Sometimes it’s because I actually know the better route. While she depends on a satellite 20 miles above the earth to make calculated guesses.  I’ve driven it a 100 hundred times and now she thinks that by taking Road 85 is better. But there’s always traffic on that road and the potholes are horrendous. I refuse to go that way. Once she realizes I’m not going to change my mind, she gives up on the U-turns. She simply recalculates and moves on with the my route.

I can be a little stubborn.

And sometimes I want to go the long way, because the scenery is better, or the I’ve never driven on the other side of the field, or I’m just looking for something new.

Map of confusion

 

I’ve ignored voices my whole life, arguing with those who knew better through wisdom or experience. Sometimes it’s working out. Sometimes, that ignoring has been to my detriment. My mother wanted me to be a medical missionary. But I couldn’t stand blood — still can’t.
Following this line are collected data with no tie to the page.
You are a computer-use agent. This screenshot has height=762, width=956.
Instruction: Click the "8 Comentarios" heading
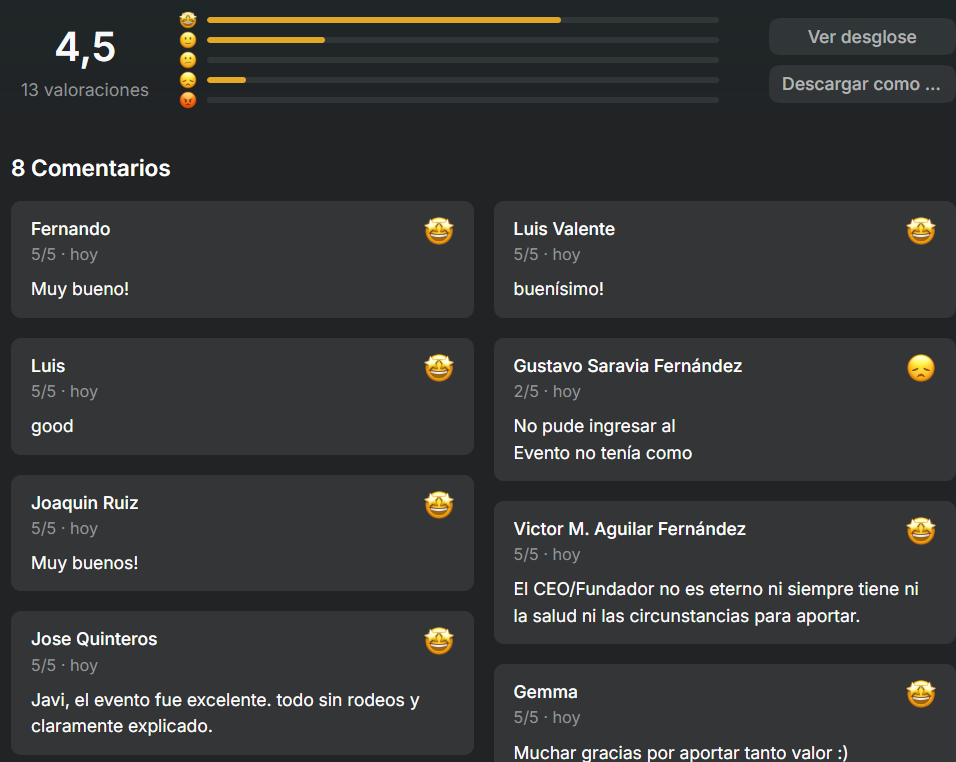tap(91, 168)

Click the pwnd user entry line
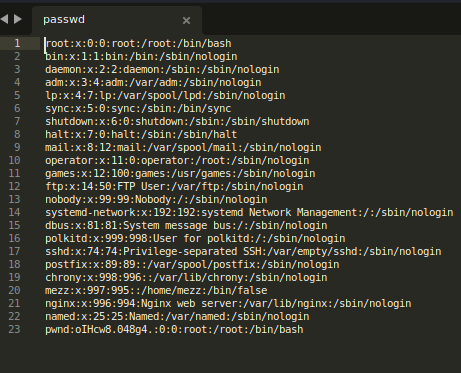pos(174,330)
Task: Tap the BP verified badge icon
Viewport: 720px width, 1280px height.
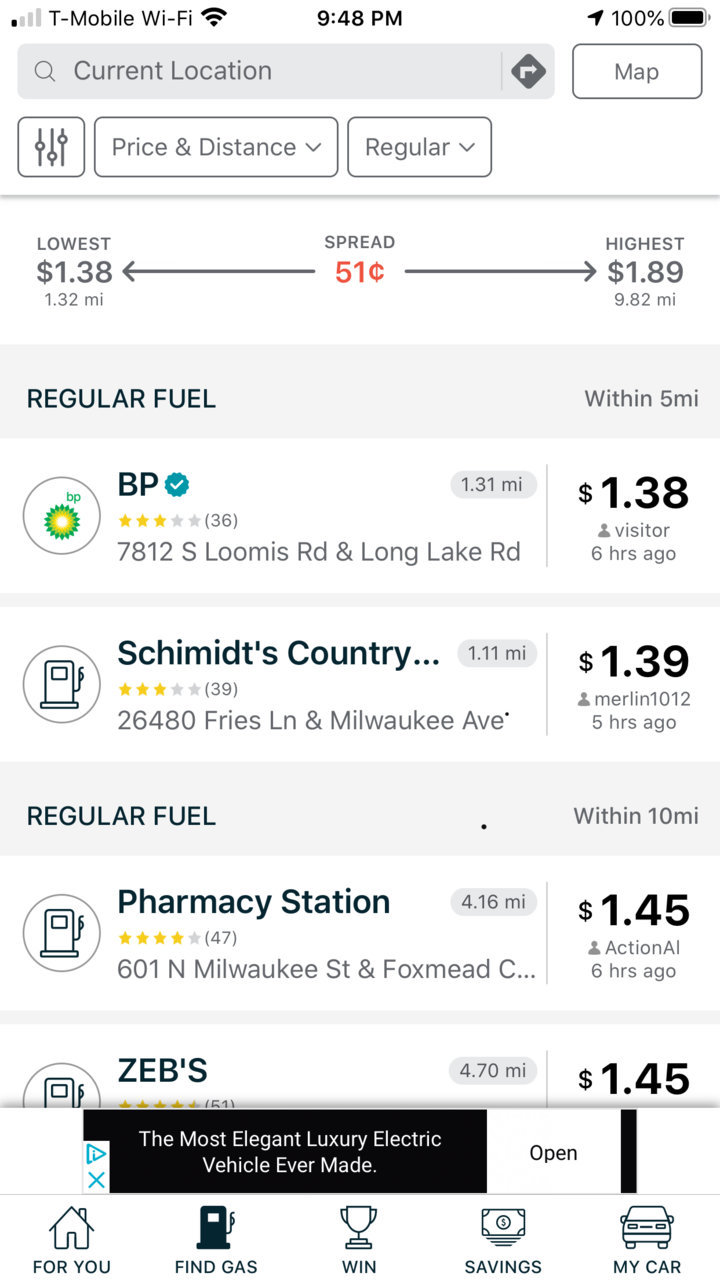Action: 177,485
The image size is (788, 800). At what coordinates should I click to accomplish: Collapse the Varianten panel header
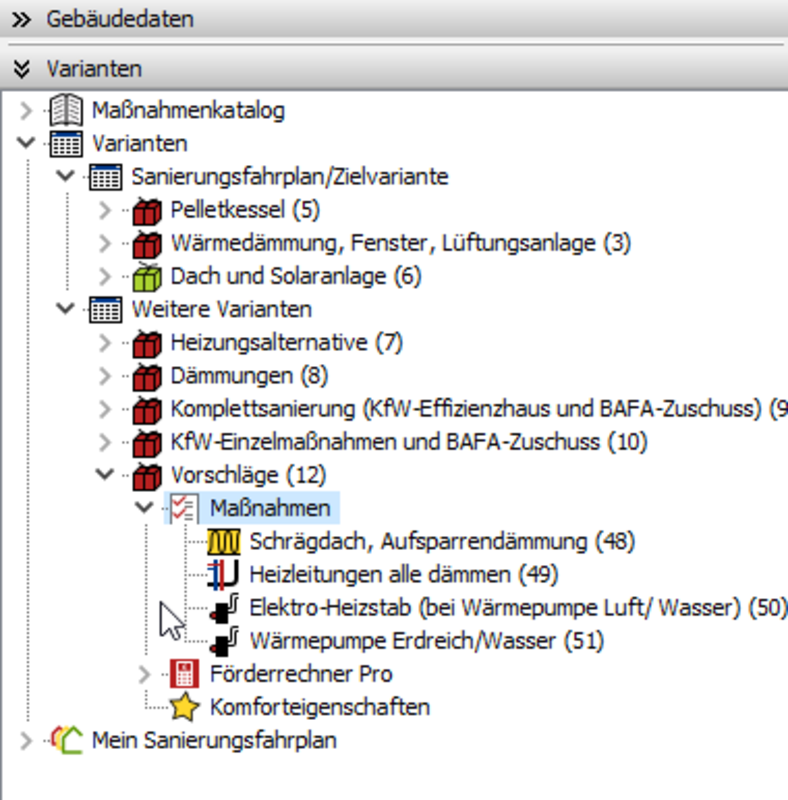point(21,69)
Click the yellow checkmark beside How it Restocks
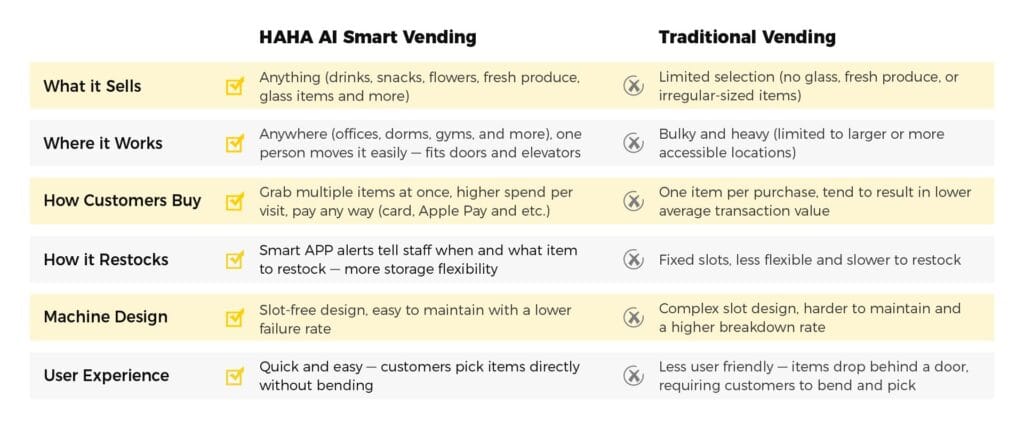Screen dimensions: 1024x427 click(x=235, y=260)
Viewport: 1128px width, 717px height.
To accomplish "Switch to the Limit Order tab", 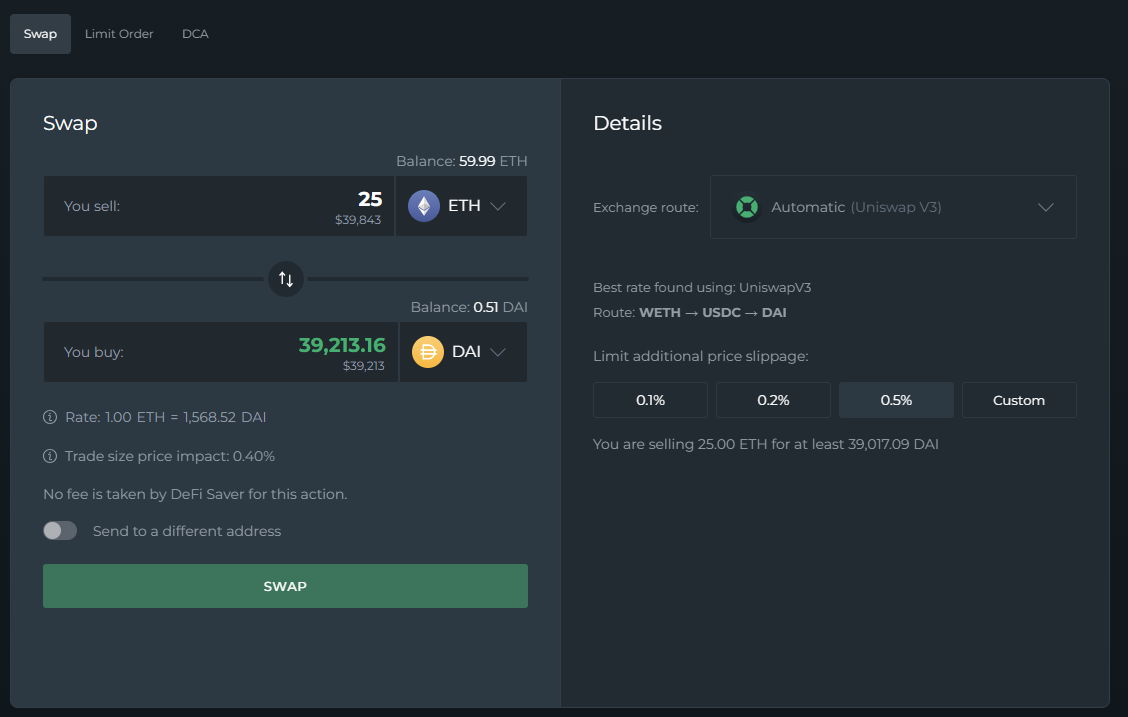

She she pushed me to her second choice — an electrical engineer. Alas, I’m terribly color blind. Red? Green? Not good for wiring. She was disappointed at that revelation, especially when I reminded her it’s carried in the mother’s genes.

I had career counselors in high school and college suggest a variety of things to me. Dentist, teacher, and pilot. I even thought long and hard about becoming a pastor, urged by my youth leader. So here I am, communicating for a big government organization, hoping my words fall on not-so-deaf ears.

I don’t know how I ended up here to be honest. I think I just stumbled here. But by God’s grace, it’s turned out all right. I wish I would have listened to advice over the years — like paying off my house, driving older cars, putting more money away for retirement. And when I quit college to join the Air Force, I had plenty of people tell me I would regret quitting college. They were right.

And yet… this arguing with the GPS has put me right where I am. And it’s here that God love me. I’m loved by others and I have others to love. I am aware of God’s grace in the every day, leaning, trusting, and simply crawling step by step.